Shahan noted an attempted ATV theft and a Brackettville tire shop employee who pulled a gun when a suspected migrant refused to leave his shop. He also noted a number of hunters' cabins broken into in Kinney and neighboring Maverick County. The rural area is a destination for hunters.
“Because of all of the above. We just felt like we needed to make a statement as to what's happening here,” Shahan said.
He said the federal government doesn’t have enough resources in the area to assist them currently.

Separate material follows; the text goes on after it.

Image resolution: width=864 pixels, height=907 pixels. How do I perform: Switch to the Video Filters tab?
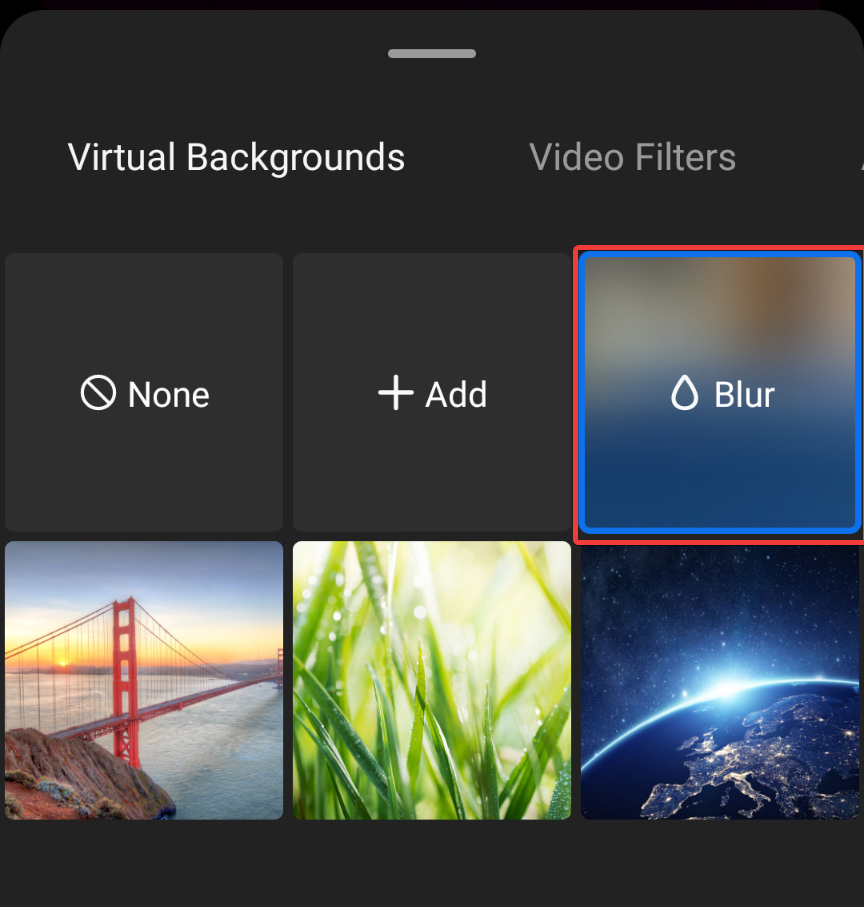click(x=632, y=158)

“We’re overwhelmed,” he said.
Shahan said he sent his declaration to other counties, and he expected others to follow his lead. As of Thursday, April 23, TPR found the declaration in the border counties of Teller and Kinney along with Goliad and Atascosa, which are far from the border region.
Border crossings along the southern border in March were at the highest level in 15 years.
Dating back to July 2020, several migrant deaths have occurred in Kinney County. High speed pursuits of suspected smugglers resulted in a rollover that year that killed two migrants. In March, a chase reaching speeds in excess of 100 mph ended in downtown Brackettville. The passengers of the car fled on foot, some crossing in front of the county courthouse.
Last month, a human smuggler trying to evade federal authorities in Val Verde County crossed into oncoming traffic and crashed into an oncoming vehicle. Eight migrants were killed.
Over the past 22 years, at least 3,253 people died after crossing the border and moving through South Texas, according to a 2020 Strauss Center report.
The seven-day disaster declaration requests additional state law enforcement as well as military forces to preserve “the sovereignty and territorial integrity of the country.”
The strong language and invasion verbiage are in line with other far-right rhetoric around border crossings, as are the references to disease-bearing immigrants.
“The public health and safety of the residents of Kinney, et al county is under imminent threat of disaster …” from coronavirus variants that the declaration believed may exist among those crossing the border.
Gov. Greg Abbott made similar comments about migrants spreading COVID-19 in March.
Yet the governor lifted the ability of local governments to have mask mandates — overriding those in Harris and Bexar County, but Kinney County never had one.
“We've never had a mask mandate, we highly recommended it. For months and months and months, we have had zero cases,” Shahan said.